I’ve been in a bit of blogging blackout lately. Without boring you with the litany of things that have kept me away from you, my beloved 5 readers, let’s just say I’ve been tied up with ear infections; sleepless, crazed nights with a tormented toddler; a burst eardrum; prepping for a yard sale; getting up before dawn to set up that yard sale; dealing with the crazies for five hours; then cleaning up from the yard sale. Phew. I’m tired just thinking of the past week.
Now that I have my first yard sale under my belt, here’s what I learned:
- People don’t always show up when you think they’re going to show up. After scrambling to get set-up by 7 a.m., a time we were told is prime yard sale time, we waited. And waited.

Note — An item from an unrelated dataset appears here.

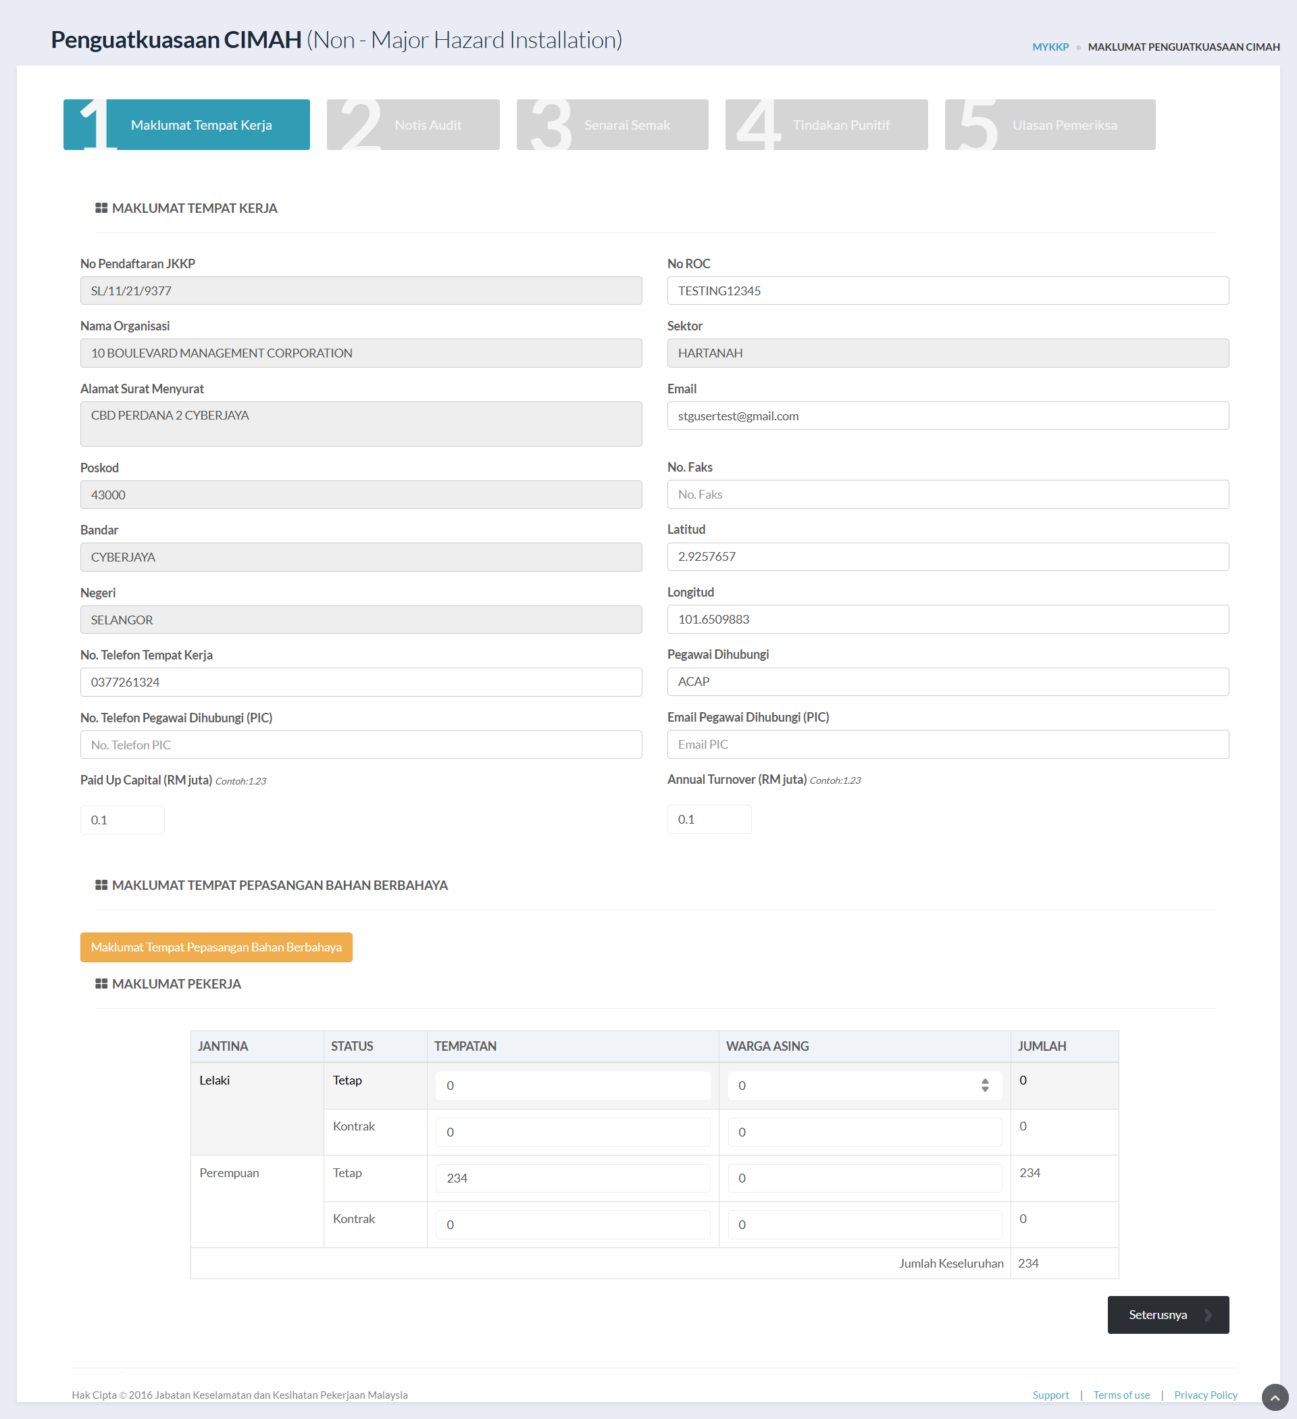The image size is (1297, 1419).
Task: Go to Tindakan Punitif step
Action: 826,125
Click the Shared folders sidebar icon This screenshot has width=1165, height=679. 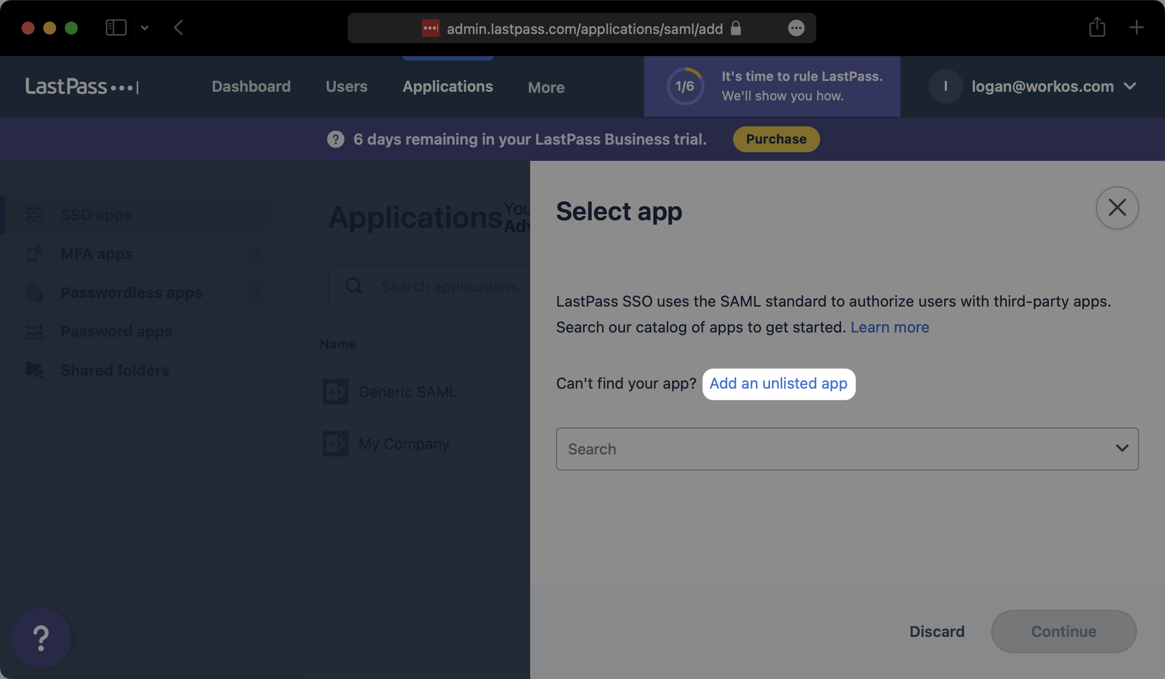point(35,369)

- Be careful where you put your signs. After the slow start, DadJovi went to check out our four strategically placed signs. He discovered that the sign at one of our prime locations had been doused by pre-dawn sprinklers. Which leads to my next lesson…
- Don’t use washable markers for yard sale signs. I thought I was being cost-efficient by buying markers that I could then pass along to my 2-year-old. Yeah, I hadn’t considered the fact that my yard sale details might actually wash off the sign.
- Actively target moms. In hindsight, I realize I should have put signs up in the parks in our neighborhood. I thought my bases were covered with 4 signs and a CraigsList ad. I set up all this baby and toddler goodness and just thought the moms would storm my yard. They didn’t. It was more like a light drizzle all morning, rather than a steady downpour.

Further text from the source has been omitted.